少なくとも潤の知っている勇一は、男気溢れ、桐生の構成員から長として尊敬される男だった。
弱い面もあったが、一本筋の通った男だった。

「だいたい、時枝さんを殺したいなら、正面切って行けばいいだろ。こそこそと姿隠して狙撃なんて、卑怯者のすることだっ!」

人の目のある街中で、正面切って殺しにいく殺し屋など皆無に等しいが、勇一には堂々とした人間であって欲しいのだ。
黒瀬が過去に潤を忘れたことがあった。
だが、黒瀬は黒瀬のままだった。
勇一は違う。
過去と一緒に本来の勇一まで消えたようで、潤の中に哀しさと憤りがこみ上げていた。

「卑怯者だとぉおっ! もう一遍言ってみろっ!」

頬にハサミが当たっていることも忘れ、橋爪が吠えた。
頬に赤い筋が出来た。
しかし深くはない。
黒瀬が咄嗟にハサミを外したからだ。

「危ないな。

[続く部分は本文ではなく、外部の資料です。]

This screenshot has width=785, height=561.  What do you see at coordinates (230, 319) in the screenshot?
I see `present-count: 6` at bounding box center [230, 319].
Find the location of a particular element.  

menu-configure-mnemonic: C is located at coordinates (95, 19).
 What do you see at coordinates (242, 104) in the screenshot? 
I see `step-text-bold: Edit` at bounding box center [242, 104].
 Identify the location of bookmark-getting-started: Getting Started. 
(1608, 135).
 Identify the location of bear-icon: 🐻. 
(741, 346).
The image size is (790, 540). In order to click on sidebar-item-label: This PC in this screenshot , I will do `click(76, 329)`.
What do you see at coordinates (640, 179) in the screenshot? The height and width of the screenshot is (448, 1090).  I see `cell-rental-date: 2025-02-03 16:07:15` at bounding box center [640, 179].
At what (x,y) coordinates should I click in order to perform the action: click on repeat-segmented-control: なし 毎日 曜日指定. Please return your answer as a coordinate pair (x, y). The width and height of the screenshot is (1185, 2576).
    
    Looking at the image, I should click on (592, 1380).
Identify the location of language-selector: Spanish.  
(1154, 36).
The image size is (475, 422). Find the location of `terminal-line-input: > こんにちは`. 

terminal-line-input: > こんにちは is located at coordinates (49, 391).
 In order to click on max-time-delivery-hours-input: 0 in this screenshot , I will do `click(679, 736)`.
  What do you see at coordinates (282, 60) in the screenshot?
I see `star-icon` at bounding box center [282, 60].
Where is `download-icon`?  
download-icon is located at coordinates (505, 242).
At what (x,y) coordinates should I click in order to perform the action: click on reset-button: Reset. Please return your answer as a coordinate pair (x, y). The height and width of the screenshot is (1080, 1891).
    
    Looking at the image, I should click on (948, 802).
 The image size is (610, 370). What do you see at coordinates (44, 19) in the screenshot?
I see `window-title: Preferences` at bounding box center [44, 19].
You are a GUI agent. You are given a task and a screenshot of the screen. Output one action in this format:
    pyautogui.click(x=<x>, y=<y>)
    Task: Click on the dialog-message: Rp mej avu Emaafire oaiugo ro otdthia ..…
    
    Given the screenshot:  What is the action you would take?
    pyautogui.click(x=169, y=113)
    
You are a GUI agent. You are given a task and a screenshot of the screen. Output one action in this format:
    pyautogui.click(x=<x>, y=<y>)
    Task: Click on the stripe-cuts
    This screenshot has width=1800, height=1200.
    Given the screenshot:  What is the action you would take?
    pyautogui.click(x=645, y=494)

殺し屋さんにしては、冷静さに欠けてますよ。ふふ、だから、あなたにそんな仕事は向いてないんですよ。傷物にしたら、時枝に叱られるかな?」

黒瀬の指が橋爪の頬の赤い筋をなぞり、手に付着した血液を舐めた。

「この血の中に、桐生の血が流れているんですよ。逃がしませんよ、兄さん」

黒瀬が橋爪の髪を一房握ると、ハサミを構えた。

「切るなッ!」
「女じゃあるまいし、髪が命だって情けないこと言わないで下さいよ」

容赦なく、黒瀬がハサミのクリップを閉じた。
ザリッという音がし、バサッと黒い髪が大理石の光沢のある床に散る。
止めさせようと、橋爪が頭を振る。

「そういうの、無駄な抵抗って言うんですよ。耳切り落としても知りませんよ?」
「っつぅ、」

黒瀬が後部の髪を、ギュッと後ろに引っ張った。

「こうすれば、首を振れないでしょ。子どもじゃないんですから、大人しくカットされなさい。あまり聞分けがないと、ふふ、あとで、その無意味なヘアも剃りますよ?」
「…ナニをぉおっ!」

髪を引っ張られ、顎を天井に向けた格好でも、黒瀬のヘアがどこを指すのかは、橋爪にも分かった。

「無意味なヘアーって、ココのこと?」

潤が、橋爪の局部を指さした。

「ふふ、潤も言ってたじゃない? 精悍さもない卑怯者だって。そんな男に、その黒々とした雄の象徴みたいな茂みは必要ないと思うけど。ふふ、子どもでもいいんじゃない?」
「…でも、それだと、時枝さんが」
「時枝の状態だと、この『橋爪さん』と対面できるのは、しばらく掛かるよ。それに、こういうのも好きかも知れないじゃない? 時枝も放っておかれた期間が長いから、色々遊んでいるみたいだし」
「そうだね。そうだ、観察日記でも付けようか。毎日伸び具合を写メで撮って時枝さんに送る? どうせ、組長さん、ここではずっと裸だし、時枝さん、入院生活は退屈だろうし」

橋爪を抜きに、二人の話が更にエスカレートしていく。